▶ Problem description
Pick out and copy every line below that has the word "size".

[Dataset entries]
######

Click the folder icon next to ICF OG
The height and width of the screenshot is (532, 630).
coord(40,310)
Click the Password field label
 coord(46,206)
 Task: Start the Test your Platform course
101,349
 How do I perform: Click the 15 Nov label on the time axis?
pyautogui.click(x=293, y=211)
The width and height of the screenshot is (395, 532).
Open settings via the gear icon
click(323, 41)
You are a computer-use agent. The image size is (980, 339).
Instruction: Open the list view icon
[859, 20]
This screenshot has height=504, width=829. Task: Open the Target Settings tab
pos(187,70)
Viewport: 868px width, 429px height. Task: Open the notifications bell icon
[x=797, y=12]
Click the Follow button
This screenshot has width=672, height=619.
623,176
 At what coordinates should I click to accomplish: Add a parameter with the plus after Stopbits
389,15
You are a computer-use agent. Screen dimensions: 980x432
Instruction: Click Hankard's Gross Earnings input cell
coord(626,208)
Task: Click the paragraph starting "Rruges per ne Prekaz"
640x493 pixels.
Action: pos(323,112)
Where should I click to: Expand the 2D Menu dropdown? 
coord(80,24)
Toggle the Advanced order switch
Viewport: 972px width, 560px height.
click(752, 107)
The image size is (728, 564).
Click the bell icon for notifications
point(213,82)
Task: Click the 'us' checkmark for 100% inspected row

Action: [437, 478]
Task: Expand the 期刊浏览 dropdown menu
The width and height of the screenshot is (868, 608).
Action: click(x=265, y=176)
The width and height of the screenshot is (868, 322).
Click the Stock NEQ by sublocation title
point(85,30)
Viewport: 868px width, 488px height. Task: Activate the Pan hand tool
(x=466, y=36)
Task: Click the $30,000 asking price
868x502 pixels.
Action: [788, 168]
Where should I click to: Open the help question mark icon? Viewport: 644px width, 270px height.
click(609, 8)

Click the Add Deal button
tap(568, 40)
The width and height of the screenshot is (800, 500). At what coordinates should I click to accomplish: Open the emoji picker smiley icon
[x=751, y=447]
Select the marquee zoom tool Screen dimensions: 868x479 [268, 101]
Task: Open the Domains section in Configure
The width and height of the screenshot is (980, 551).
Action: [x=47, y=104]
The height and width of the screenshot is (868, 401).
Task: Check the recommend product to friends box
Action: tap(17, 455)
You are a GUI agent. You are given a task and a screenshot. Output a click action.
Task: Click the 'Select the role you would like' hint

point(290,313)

######

▶ Exercise result
You are a computer-use agent. The image size is (980, 339).
The image size is (728, 564).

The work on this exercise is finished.